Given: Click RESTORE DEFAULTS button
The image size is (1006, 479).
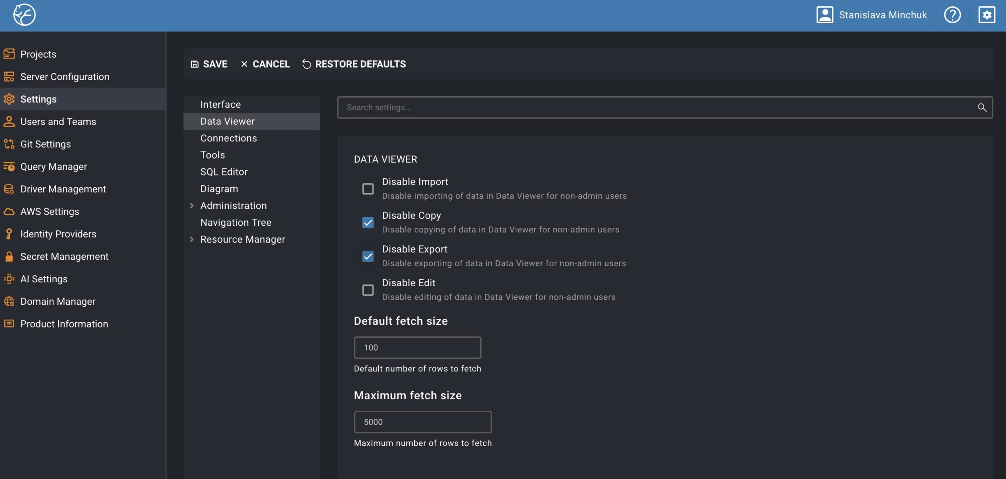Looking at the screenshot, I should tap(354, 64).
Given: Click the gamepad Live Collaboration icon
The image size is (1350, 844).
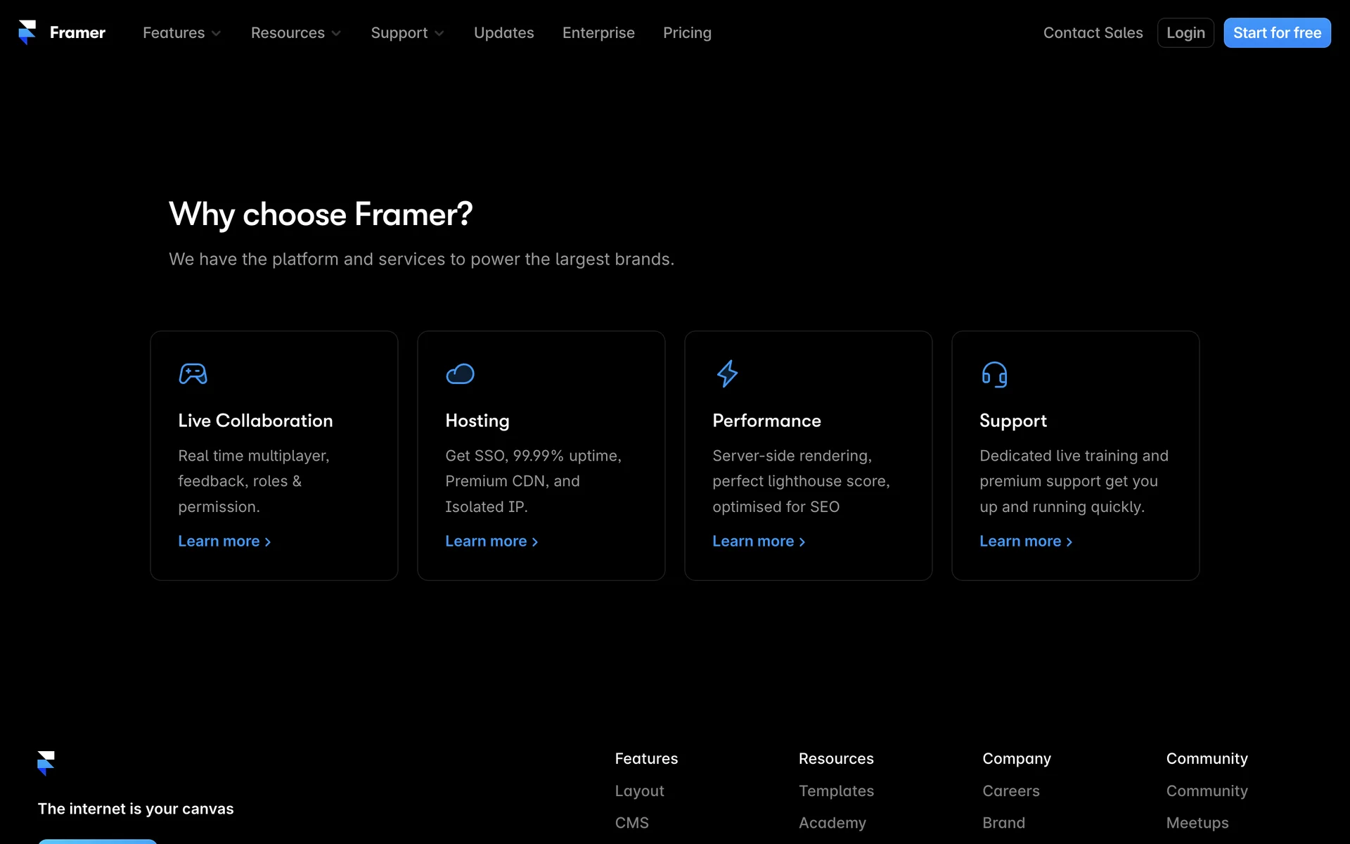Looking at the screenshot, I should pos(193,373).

────────────────────

◆ Description of the task: Could you reproduce the listing above word for word while leaving out its pictures?

◆ Task response:
Given: Click RESTORE DEFAULTS button
The image size is (1006, 479).
Looking at the screenshot, I should tap(354, 64).
Given: Click the gamepad Live Collaboration icon
The image size is (1350, 844).
Looking at the screenshot, I should pos(193,373).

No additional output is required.